Several years later, sitting on a large rock at the edge of the ledge, I was able to discern a path that the ancient inhabitants had carved out of the rubble to reach the ledge, but which was now mostly eroded away. Likewise, thirty-five years later, in my early sixties, I brought my wife to this same spot, but no longer had the courage to scramble up through the rock debris and rubble to reach the ledge.
I couldn’t tell for sure, but it was possible we were the first ones to visit this location since it had been abandoned. It didn’t look to be disturbed. The area was quite isolated and unless a person had a specific reason to enter this section of uninhabited land, one would never come here. On the sandy floor of the ledge were the remains of numerous fires. We discovered pot shards, arrow shafts, arrowheads, corn cobs, cordage made from bark, animal bones, etc. We took nothing with us, but what we did find, we placed on a large flat rock for others to see.
In years to come, as river trips became more popular on the Daily section of the river, and as dirt bikers and ATV riders would descend into the backcountry, this location would be discovered by others. Over a period of twenty years, I would continue to bring groups of rafters to visit this unique, hands-on museum in the desert, but the site eventually became desecrated. Large holes were dug in the floor as looters would sift through the sand looking for anything of value. After awhile, I stopped bringing people to visit the site; there wasn’t much left to see.

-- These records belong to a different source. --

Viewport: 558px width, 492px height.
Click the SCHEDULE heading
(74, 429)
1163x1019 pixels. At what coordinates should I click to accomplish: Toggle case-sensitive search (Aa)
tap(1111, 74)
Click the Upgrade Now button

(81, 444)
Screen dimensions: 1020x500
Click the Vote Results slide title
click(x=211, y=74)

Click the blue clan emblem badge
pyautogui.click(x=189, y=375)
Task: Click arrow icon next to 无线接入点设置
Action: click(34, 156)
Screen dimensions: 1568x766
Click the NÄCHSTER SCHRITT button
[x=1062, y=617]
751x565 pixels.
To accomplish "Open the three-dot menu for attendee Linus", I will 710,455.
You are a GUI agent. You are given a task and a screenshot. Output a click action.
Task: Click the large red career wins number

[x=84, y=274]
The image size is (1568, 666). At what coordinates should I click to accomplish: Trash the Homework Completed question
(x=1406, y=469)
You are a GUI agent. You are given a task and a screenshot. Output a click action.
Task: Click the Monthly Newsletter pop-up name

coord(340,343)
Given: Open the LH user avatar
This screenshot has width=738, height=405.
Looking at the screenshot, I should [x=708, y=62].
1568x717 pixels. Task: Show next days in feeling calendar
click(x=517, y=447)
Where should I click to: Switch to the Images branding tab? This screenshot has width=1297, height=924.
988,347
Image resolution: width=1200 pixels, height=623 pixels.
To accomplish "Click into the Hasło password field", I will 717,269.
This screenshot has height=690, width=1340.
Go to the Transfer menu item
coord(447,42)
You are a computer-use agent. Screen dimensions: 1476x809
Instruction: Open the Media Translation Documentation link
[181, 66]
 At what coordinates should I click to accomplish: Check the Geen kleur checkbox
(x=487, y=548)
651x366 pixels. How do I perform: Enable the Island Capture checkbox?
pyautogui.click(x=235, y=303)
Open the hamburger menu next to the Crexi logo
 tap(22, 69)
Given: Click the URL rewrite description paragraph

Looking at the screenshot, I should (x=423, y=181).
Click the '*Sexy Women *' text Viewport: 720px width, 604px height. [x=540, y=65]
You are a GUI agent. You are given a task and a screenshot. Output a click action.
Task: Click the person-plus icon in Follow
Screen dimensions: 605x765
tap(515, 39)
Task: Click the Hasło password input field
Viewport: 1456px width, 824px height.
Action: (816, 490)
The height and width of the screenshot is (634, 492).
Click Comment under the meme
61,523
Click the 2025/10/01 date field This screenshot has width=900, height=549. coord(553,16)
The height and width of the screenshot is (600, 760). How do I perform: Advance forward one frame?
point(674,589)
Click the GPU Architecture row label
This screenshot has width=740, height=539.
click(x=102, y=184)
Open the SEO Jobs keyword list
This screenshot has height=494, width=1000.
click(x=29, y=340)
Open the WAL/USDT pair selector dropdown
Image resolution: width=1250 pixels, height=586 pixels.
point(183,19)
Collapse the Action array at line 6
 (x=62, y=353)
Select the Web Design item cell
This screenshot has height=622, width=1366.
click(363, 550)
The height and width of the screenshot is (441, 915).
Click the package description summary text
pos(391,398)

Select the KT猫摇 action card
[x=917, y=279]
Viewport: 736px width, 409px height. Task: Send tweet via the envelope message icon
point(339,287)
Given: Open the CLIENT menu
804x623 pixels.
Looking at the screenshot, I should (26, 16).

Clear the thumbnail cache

On this first visit to the cliff dwelling, as I stood on the floor of the ledge looking out at the surrounding terrain, I spotted, at the base of the cliff of which the ledge was a part, car parts and other automotive debris. I saw old rubber tires and metal rims, discarded oil filters, a truck axle, spark plug cables, and other assorted metal objects that I couldn’t identify. As there were no roads into this area, the debris must have come from over the top of the cliff high above us. I decided to go in search for the origin of this junk, and invited the rest of the group to join with me. Almost in unison they said, “Let’s go.”